Records excerpted from a collection
----

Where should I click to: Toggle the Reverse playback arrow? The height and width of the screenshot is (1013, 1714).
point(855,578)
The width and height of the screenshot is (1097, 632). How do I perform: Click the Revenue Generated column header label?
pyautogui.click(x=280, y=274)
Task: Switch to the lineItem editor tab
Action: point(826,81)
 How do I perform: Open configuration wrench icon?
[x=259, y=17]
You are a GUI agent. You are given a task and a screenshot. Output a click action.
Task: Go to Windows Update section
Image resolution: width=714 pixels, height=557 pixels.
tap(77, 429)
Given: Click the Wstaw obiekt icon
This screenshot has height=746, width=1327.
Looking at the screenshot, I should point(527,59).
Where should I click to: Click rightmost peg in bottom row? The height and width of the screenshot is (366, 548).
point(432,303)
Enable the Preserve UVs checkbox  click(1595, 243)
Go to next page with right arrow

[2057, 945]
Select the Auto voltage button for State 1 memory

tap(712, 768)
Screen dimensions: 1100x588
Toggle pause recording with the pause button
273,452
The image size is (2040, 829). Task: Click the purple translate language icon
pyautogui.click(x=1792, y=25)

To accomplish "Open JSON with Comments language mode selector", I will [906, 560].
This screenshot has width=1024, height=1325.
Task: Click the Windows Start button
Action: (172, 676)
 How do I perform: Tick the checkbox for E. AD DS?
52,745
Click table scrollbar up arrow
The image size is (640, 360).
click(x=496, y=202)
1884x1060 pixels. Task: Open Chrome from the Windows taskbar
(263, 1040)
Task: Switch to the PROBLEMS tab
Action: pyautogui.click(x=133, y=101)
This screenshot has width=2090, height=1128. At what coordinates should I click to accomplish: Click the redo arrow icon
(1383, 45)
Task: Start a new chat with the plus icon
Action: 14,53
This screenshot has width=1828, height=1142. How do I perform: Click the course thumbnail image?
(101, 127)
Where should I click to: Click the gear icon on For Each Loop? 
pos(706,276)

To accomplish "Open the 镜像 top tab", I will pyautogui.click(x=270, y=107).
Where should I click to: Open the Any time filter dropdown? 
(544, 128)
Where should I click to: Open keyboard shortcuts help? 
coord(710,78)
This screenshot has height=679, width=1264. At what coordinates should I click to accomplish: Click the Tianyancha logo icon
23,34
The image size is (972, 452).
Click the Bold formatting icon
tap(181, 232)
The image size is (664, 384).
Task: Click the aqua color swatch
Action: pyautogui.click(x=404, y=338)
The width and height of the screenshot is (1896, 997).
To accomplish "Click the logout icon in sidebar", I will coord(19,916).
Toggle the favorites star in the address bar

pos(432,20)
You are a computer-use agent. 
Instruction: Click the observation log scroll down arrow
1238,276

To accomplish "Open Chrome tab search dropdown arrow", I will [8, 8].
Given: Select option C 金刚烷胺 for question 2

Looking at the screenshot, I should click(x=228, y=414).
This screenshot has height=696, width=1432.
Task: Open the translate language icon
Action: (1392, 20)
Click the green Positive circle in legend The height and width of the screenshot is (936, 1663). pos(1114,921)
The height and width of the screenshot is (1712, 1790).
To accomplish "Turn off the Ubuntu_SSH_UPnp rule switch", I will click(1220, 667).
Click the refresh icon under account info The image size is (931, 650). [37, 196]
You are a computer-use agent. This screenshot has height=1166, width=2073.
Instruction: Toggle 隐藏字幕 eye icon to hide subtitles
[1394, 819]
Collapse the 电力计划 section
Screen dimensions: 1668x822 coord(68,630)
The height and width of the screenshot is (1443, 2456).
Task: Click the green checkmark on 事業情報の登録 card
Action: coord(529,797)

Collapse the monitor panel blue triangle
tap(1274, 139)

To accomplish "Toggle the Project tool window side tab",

----

What is being asked » Would you copy every line of the entries in which "agent" appears?

Reply »
You are a GUI agent. You are given a task and a screenshot. Output a click action.
You are a computer-use agent. 
You are a computer-use agent. This screenshot has height=1166, width=2073.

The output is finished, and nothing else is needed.